The team is responsible for the vast majority of ESG analysis, and active ownership is part of its tool set to try to improve the sustainability of companies it invests in. Outside the fundamental ESG analysis, the team works with two external ESG research providers to verify that holdings are not involved in harmful industries or breaching social norms.

Xtrackers MSCI EM ESG ETF

Xtrackers MSCI EM ESG receives a Morningstar ESG Commitment Level of Advanced. The strategy seeks to negate carbon risk exposure.

This strategy begins by applying MSCI’s values-based exclusion criteria to select against controversial business exposures that carry heightened ESG risks. This mostly includes companies that derive more than 5% of their revenues from subsectors such as (but not limited to) controversial weapons, tobacco, gambling, nuclear power, or thermal coal. The MSCI Low Carbon Exposure methodology then applies two screens.

The first is a carbon emissions screen that excludes the highest 20% of carbon dioxide emitters from inclusion. The second is a potential carbon emissions screen that excludes 50% of the potential carbon emissions per dollar of market cap of the parent index. This screen is designed to select companies with low exposure to fossil fuel reserves.
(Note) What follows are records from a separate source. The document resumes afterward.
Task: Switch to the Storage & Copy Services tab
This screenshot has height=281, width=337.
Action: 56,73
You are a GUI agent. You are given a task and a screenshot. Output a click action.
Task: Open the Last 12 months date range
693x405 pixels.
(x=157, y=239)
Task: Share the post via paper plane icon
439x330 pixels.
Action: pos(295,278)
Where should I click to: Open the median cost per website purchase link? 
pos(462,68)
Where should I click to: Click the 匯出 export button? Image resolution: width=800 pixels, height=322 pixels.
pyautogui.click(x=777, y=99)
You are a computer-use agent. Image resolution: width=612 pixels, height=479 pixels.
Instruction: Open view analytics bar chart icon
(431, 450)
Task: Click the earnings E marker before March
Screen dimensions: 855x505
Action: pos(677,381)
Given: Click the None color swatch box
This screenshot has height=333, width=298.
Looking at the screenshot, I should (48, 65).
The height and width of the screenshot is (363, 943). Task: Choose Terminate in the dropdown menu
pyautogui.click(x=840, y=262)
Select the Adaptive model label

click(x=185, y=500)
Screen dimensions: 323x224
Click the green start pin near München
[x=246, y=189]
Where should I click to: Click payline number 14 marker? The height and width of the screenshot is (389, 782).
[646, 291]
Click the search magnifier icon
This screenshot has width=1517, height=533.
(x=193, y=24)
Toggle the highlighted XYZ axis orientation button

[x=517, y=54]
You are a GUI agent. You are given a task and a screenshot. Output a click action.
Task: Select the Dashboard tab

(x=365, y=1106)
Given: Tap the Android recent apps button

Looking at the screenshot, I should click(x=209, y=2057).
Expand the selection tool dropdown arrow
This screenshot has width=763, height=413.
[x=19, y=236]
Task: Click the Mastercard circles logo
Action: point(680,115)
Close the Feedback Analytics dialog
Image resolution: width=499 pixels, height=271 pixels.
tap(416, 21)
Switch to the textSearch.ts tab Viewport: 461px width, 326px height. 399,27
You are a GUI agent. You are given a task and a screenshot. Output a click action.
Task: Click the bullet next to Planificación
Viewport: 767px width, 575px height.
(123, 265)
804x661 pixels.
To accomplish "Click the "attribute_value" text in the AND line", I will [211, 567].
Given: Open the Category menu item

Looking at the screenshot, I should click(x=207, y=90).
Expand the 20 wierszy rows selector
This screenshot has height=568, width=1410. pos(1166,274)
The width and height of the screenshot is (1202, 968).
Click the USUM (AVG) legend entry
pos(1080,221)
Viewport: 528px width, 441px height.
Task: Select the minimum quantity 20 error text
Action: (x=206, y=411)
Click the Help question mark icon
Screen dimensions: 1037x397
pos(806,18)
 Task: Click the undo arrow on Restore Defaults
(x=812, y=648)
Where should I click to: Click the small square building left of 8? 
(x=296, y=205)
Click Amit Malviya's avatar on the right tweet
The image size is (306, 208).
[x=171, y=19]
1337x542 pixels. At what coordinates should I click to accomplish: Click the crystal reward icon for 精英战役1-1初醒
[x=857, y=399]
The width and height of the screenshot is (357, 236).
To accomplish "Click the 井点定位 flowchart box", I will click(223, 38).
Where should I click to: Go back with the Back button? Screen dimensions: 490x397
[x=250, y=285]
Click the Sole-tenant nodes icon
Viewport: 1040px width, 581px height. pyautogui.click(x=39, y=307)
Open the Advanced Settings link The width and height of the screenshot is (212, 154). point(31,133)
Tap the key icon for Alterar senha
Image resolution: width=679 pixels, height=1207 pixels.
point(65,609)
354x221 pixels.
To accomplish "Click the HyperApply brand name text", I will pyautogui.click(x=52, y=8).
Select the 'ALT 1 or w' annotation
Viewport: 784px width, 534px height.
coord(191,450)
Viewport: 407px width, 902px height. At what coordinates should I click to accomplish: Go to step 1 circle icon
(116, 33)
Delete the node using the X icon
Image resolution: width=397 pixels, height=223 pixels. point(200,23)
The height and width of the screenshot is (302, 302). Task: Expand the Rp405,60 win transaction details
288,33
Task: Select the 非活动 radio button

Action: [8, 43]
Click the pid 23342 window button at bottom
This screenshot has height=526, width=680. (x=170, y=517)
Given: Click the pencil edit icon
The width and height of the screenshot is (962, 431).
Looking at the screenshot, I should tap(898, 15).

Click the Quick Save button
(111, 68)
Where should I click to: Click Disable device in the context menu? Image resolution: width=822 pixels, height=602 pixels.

The strategy does well to elevate the ESG profile of an otherwise market-cap-weighted strategy. As of our review, the fund receives a Morningstar Carbon Risk Score of 9.3.

UBS ETF MSCI Emerging Markets SRI

UBS MSCI Emerging Markets SRI warrants a Morningstar ESG Commitment Level of Advanced. It offers investors a combination of strict business involvement and climate change-based screening to create a strong ESG offering with an elevated carbon risk profile.

This fund takes the MSCI Low Carbon Select 5% Capped methodology and applies it to the MSCI Emerging Markets universe. It combines MSCI’s Values and Climate Change-based Exclusions hard screens with a custom version of MSCI’s Low Carbon Exposure methodology. The MSCI Global Low Carbon Leaders applies two screens.

The first screen ranks the Parent Index’s constituents by carbon emission intensity. The top 10% of securities are excluded from the fund’s index, namely MSCI Emerging Markets SRI Low Carbon Select 5% Issuer Capped. The index methodology also applies a sector cap. If the cumulative weight of the stocks in any sector is 30% lower than the weight of the sector in the Parent Index then no additional stocks are excluded from that sector.

Meanwhile, the second screen identifies companies with low exposure to fossil-fuel reserves. Stocks in the Parent Index are ranked by their potential carbon emissions per dollar of the company’s market cap. Stocks are removed until the cumulative potential carbon emissions of the excluded stocks are half of the Parent Index’s total potential carbon emissions.

Given the strength of the methodology, the resulting portfolio carries moderate tracking error in the region of 4%-6% relative to its parent benchmark, the MSCI Emerging Markets Index.